# brakes on 1964 power drums won't bleed



## jonDeaux (Mar 2, 2014)

I mistakenly let my brakes fluid get dry. 4 wheel drums, power brakes. No pedal. Since the m/c was dry i started at the left front with my vacuum bleeder. Got fluid to come out. Then did right front, got fluid. At the rear only gettin a little fluid and a lot of air. Also creating a vacuum in the system (I can see it suck fluid and air up the tube if I release trigger on bleeder. Did my best but no pedal whatsoever. Why am I not getting fluid to the rear? Does this mean my mc or booster is bad? I don't know what to do next. Car stopped ok (big cam means power assist is negligible but now I got nothing. HELP! I know this is GTO forum. Car is a 64 tri power 421 Catalina 2+2 hardtop coupe, I figured y'all would know since it's darn similar, but so rare there is no Catalina forum. Hope that's ok.
Jon


----------



## ALKYGTO (Mar 29, 2010)

Is the brake light on? If it is the piston in the distribution block has shifted physically blocking the rear brakes from getting fluid. You could also have air in the MC, try "bench" bleeding it, merely disconnect the lines going to the front/rear and run some tubing from the outlets on the side of the MC back into the reservoir and get all the air out. Hope this helps!

Love those full size Pontiacs! Share some pics if you can, any Pontiac nut is welcome here! :cheers


----------



## crustysack (Oct 5, 2008)

+1 on bench bleeding the master


----------

## [DATASET SECTION]
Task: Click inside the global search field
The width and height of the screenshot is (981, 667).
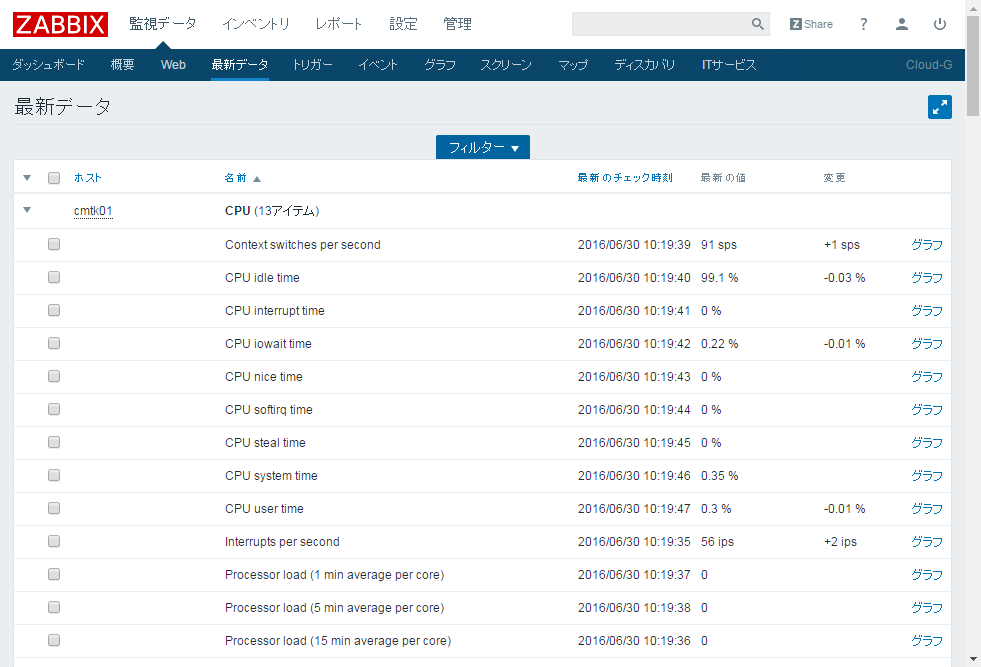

## [EXERCISE]
Transcribe the brake-bleeding thread word for word, beginning at the words "I mistakenly let" and stopping after "(Mar 29, 2010)".

## [FINAL ANSWER]
I mistakenly let my brakes fluid get dry. 4 wheel drums, power brakes. No pedal. Since the m/c was dry i started at the left front with my vacuum bleeder. Got fluid to come out. Then did right front, got fluid. At the rear only gettin a little fluid and a lot of air. Also creating a vacuum in the system (I can see it suck fluid and air up the tube if I release trigger on bleeder. Did my best but no pedal whatsoever. Why am I not getting fluid to the rear? Does this mean my mc or booster is bad? I don't know what to do next. Car stopped ok (big cam means power assist is negligible but now I got nothing. HELP! I know this is GTO forum. Car is a 64 tri power 421 Catalina 2+2 hardtop coupe, I figured y'all would know since it's darn similar, but so rare there is no Catalina forum. Hope that's ok.
Jon


----------



## ALKYGTO (Mar 29, 2010)